··· Text section

Canadian ice hockey player (born 1995)

Emma Greco (born March 6, 1995) is a Canadian ice hockey defender for the Ottawa Charge of the Professional Women's Hockey League (PWHL). Greco has been described as a reliable stay-at-home defender.

== Playing career ==
Greco began playing hockey at the age of five, her parents encouraging her to play the sport instead of figure skating. She attended Aldershot School where she played varsity field hockey, soccer, ice hockey, and badminton in addition to playing basketball, volleyball, and softball throughout her high school career. During the later three years of high school, she also played ice hockey with the Toronto Jr. Aeros of the Ontario Women's Hockey League (OWHL), serving as team captain in her final year. As a senior, Greco was named the 2013 Aldershot Female Athlete of the Year and the City of Burlington's High School Female Athlete of the Year.

===College===
From 2013 to 2017, she played with the Quinnipiac Bobcats women's ice hockey program in the ECAC Hockey conference of the NCAA Division I, scoring 25 points in 144 games. She scored her first collegiate career goal in February of her third year, the game-winning goal in a 4–0 victory over Rensselaer. That year, she would be named to the ECAC Hockey All-Tournament Team, leading her team in blocked shots.

······
··· Source information

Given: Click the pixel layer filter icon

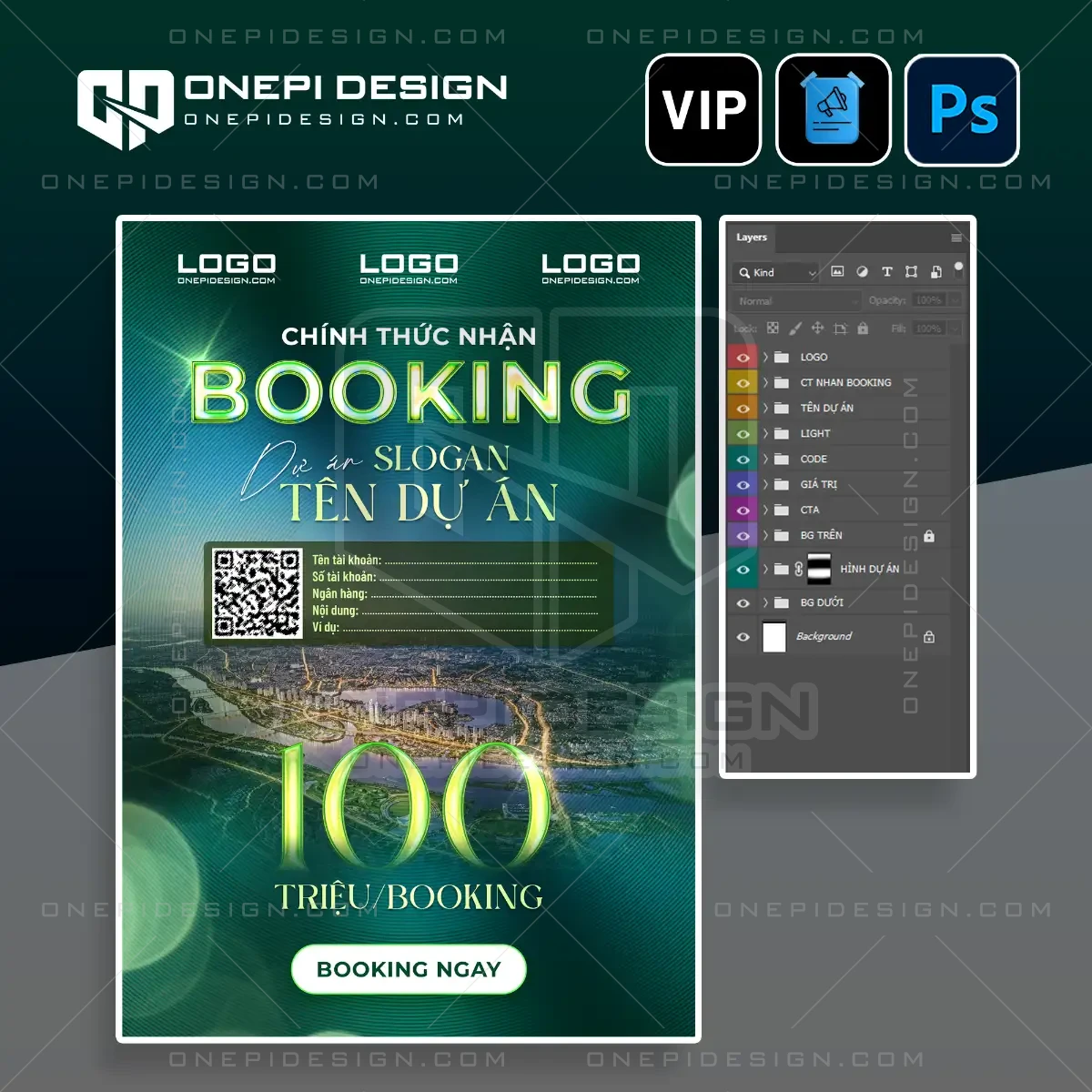Looking at the screenshot, I should pyautogui.click(x=838, y=272).
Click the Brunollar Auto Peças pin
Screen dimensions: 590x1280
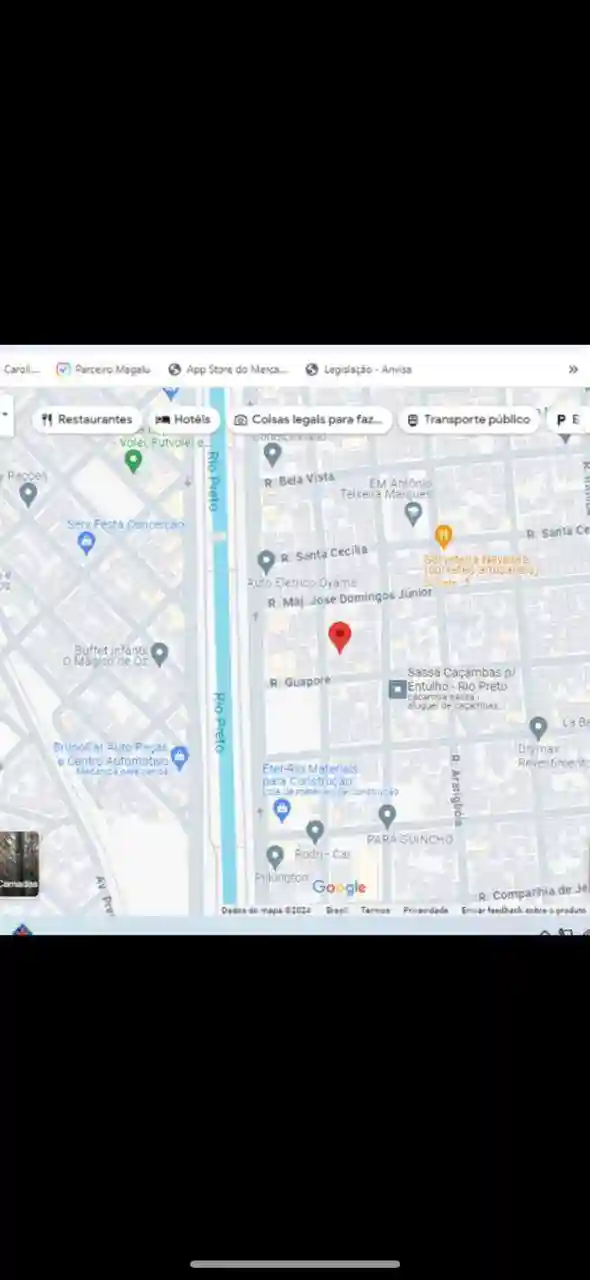click(x=180, y=757)
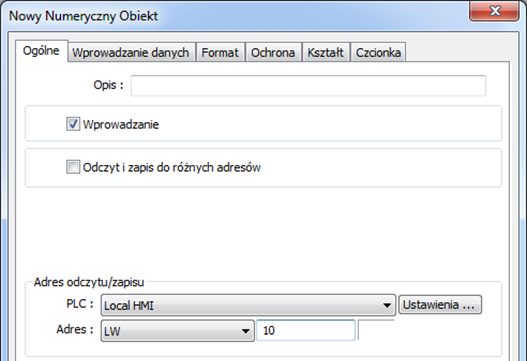Click the empty box beside the address field

(x=376, y=330)
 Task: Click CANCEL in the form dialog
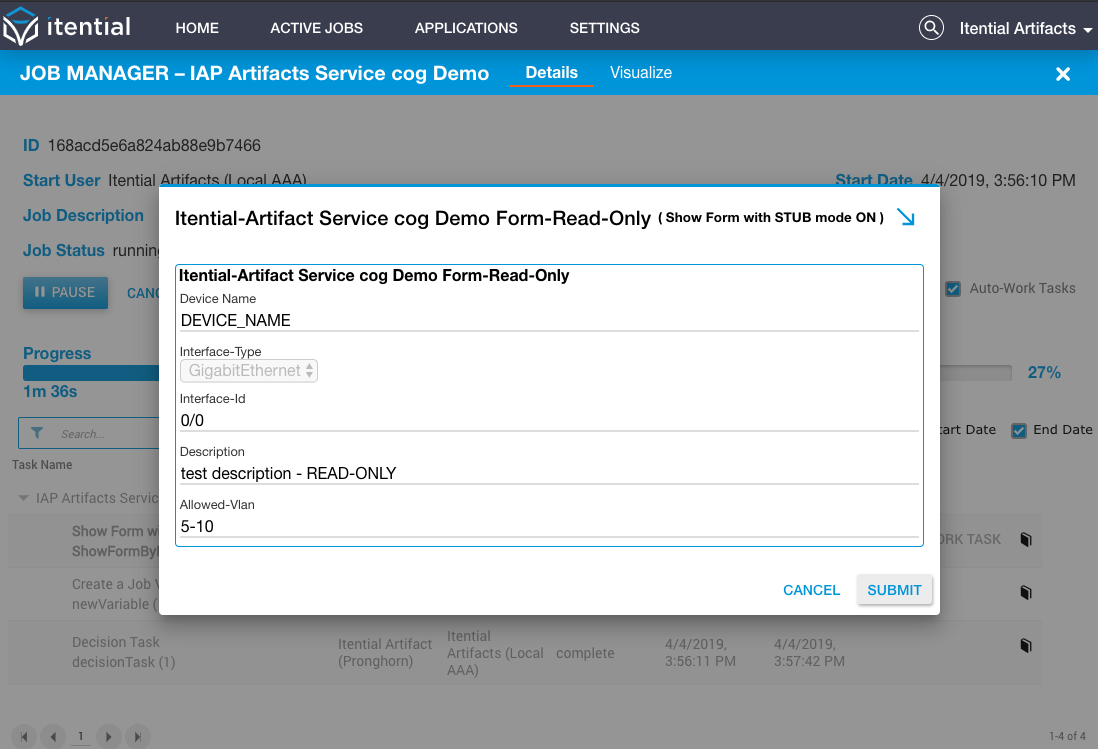[x=811, y=590]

······

**Required action**:
Answer these questions from the text about Emma Greco.
1. Which team does Greco play defense for?
2. At what age did she begin playing hockey?
3. How many points did she score for Quinnipiac, and in how many games?

**Written answer**:
1. The Ottawa Charge of the Professional Women's Hockey League (PWHL).
2. Five.
3. 25 points in 144 games.